Nick Yaghmour is the Associate Director for Well-Being and Milestones Research at the ACGME. He’s been with the ACGME for eight years, and has been involved with the conference for seven of those years, presenting on research, assessment, and well-being topics. We asked him about his experience with the conference, his role, and what else he’s working on.
ACGME: What’s was your role at this year’s conference?
Yaghmour: Dr. Lauren Poulin, Dr. Bill Iobst, and I presented a pre-recorded workshop on performing a type of programmatic self-evaluation of the assessment, Clinical Competency Committee, and feedback processes. We provided a rubric for programs to determine how they were doing in terms of the levels of efficiency for these processes, building and maintaining faculty and learner engagement, and fostering the professional development of residents and fellows.
ACGME: When do you begin preparing for the Annual Educational Conference?
Yaghmour: We found out that the workshop proposal was accepted in August of 2020. We then began having weekly meetings to put together content within a structure that would be useful for a diverse audience that we thought might include coordinators, as well as faculty members and program leadership. There were a lot of hours put into the 60-minute workshop last year, but it was absolutely worth it.
ACGME: What’s the hardest part of your job?
Yaghmour: As a presenter recording the session ahead of time, we weren’t sure whether people would attend the virtual session and how they would interact with the content. As a researcher, I’m always trying to translate the data collected into a form that is usable to programs and residents/fellows.
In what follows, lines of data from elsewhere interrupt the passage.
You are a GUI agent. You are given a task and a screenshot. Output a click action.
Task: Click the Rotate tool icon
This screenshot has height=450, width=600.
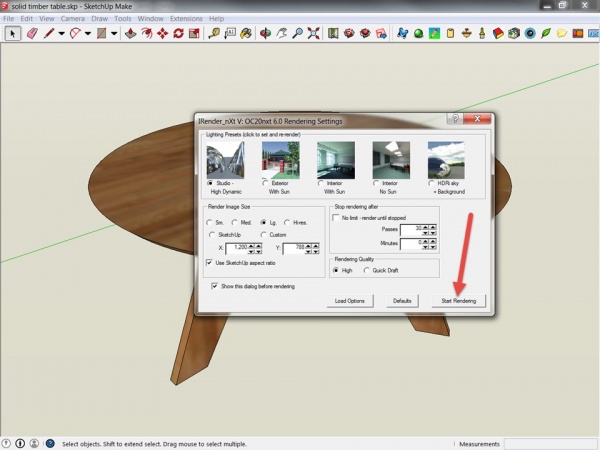point(178,33)
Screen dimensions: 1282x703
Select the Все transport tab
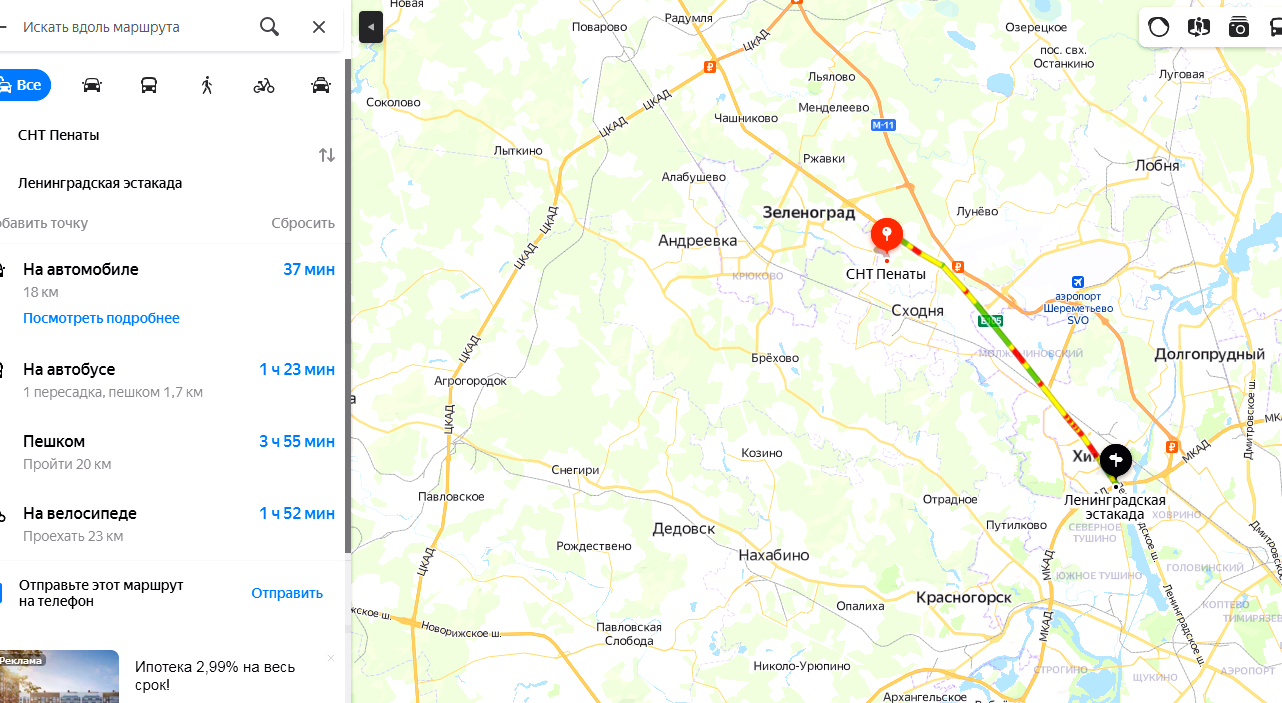pyautogui.click(x=22, y=85)
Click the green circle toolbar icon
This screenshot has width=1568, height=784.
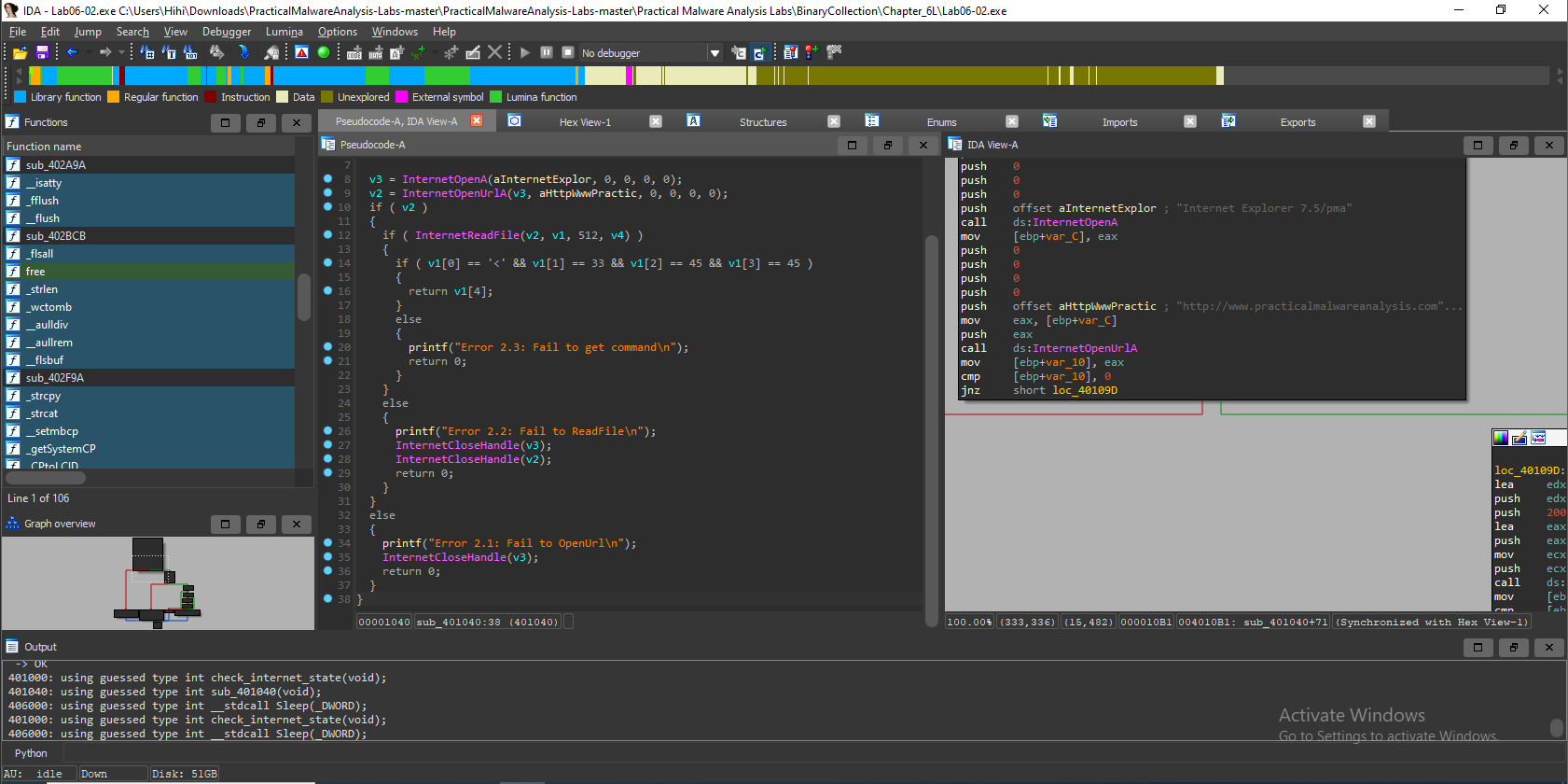point(324,53)
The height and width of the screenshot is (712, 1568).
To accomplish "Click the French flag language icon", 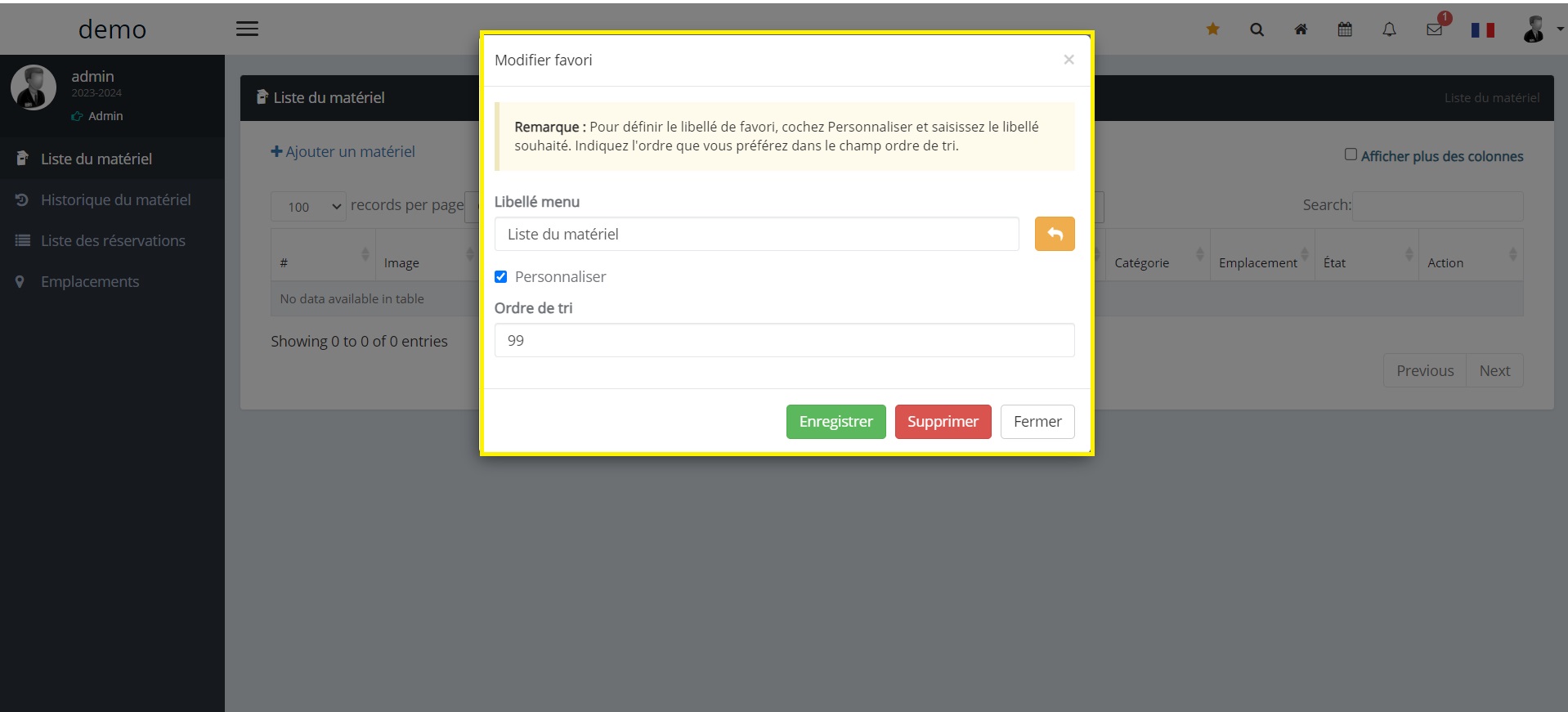I will 1482,30.
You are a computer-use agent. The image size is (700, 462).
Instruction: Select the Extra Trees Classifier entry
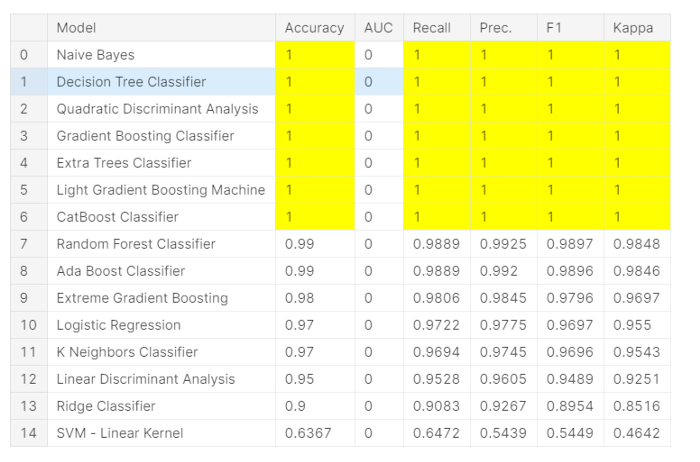click(124, 163)
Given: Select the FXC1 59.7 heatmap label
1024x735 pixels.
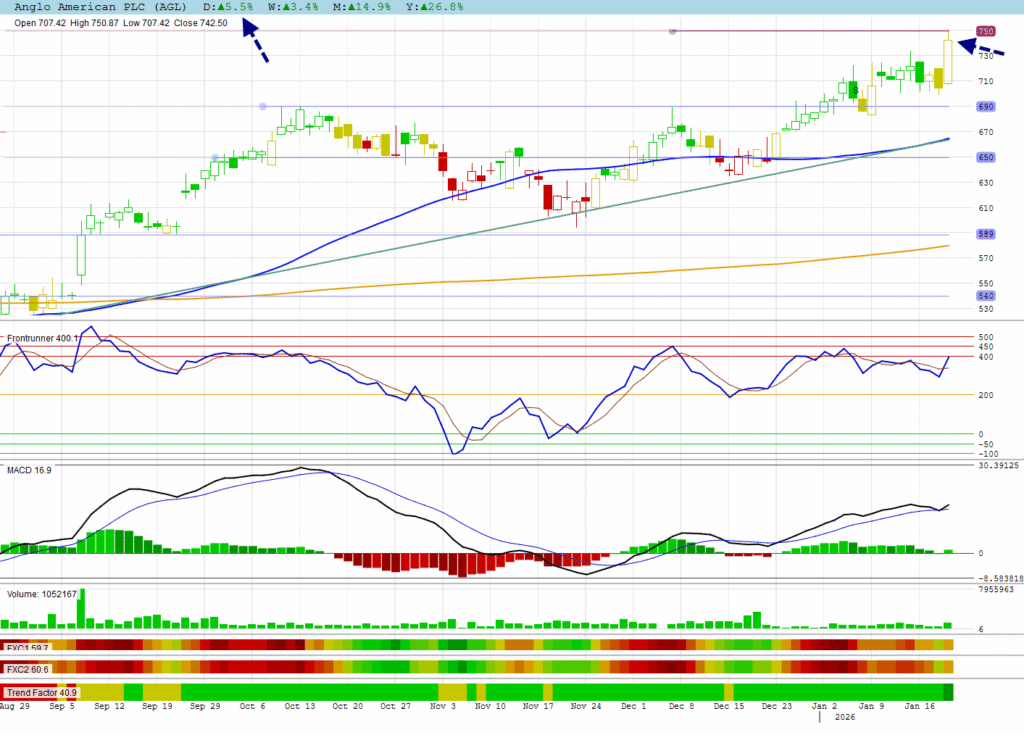Looking at the screenshot, I should 26,647.
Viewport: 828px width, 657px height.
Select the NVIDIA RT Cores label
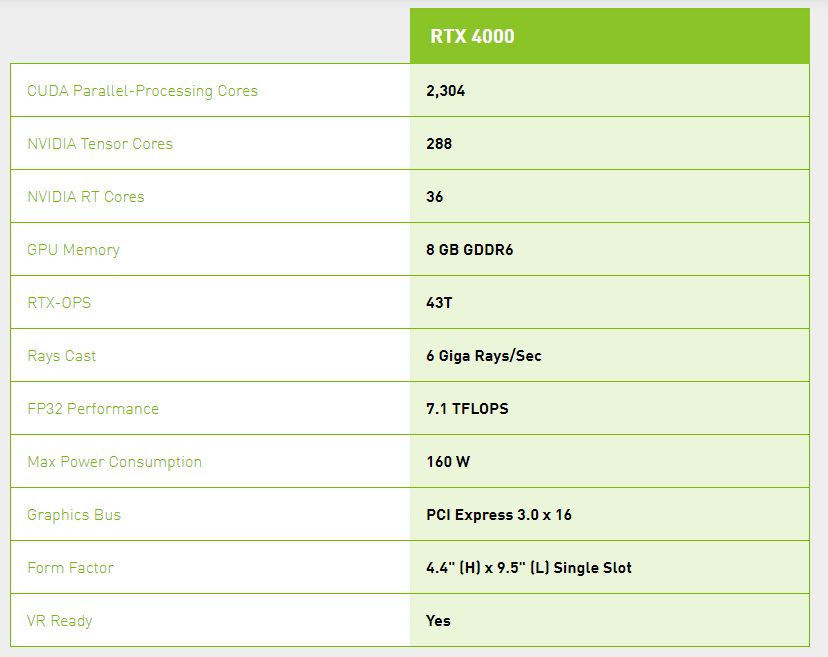86,196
ACGME: What’s the best and most rewarding part of your job?
Yaghmour: The process of taking raw data, analyzing it, and putting it into context is challenging, but when you find out that the products are useful to people in medical education, it is greatly rewarding. Having a manuscript read and cited and sometimes referred to in other presentations is very meaningful.
ACGME: Can you share a little about how the experience was for you with an entirely virtual conference?
Yaghmour: The experience was different from normal in that you miss out on some of the incidental conversations and follow-up conversations. Some of the best discussions happen when a group of people have stuck around after a presentation to ask the speakers their perspective on something. What I did really like is how accessible the conference was to a broader audience. I think there were many more people that attended virtually because they didn’t have to take time off or pay for travel and lodging. I think also the virtual platform has allowed people to access some presentations they may not have been able to attend and they have the opportunity to interact with more content and ideas.
ACGME: Is there anything you already know you would like to add or change for next year? How will that depend on the conference being in person versus virtual versus a hybrid of the two?
Yaghmour: I think if we have the technological ability to do it, we could make more of the presentations in real time. Especially when you are trying to have the audience engage in an activity or small group discussion, the live back-and-forth can be really exciting. I think a hybrid model could have the best of both worlds, so to speak, where in-person attendees have the opportunity to engage in the material and discuss and network, while virtual attendees still have the opportunity to benefit from that discussion. What would be particularly helpful is if the speakers make themselves available to virtual attendees for a short window following the session.
ACGME: So what do you do after the conference is over?
Yaghmour: We received a lot of positive feedback for our presentation, so our department is working on translating the content into a tool that programs can use to improve their Milestones processes. I think the back-and-forth emails with attendees and even some GME folks who weren’t able to attend but heard about the presentation has been a lot of fun and really brings up how engaged the medical education community is when it comes to the professional development of residents.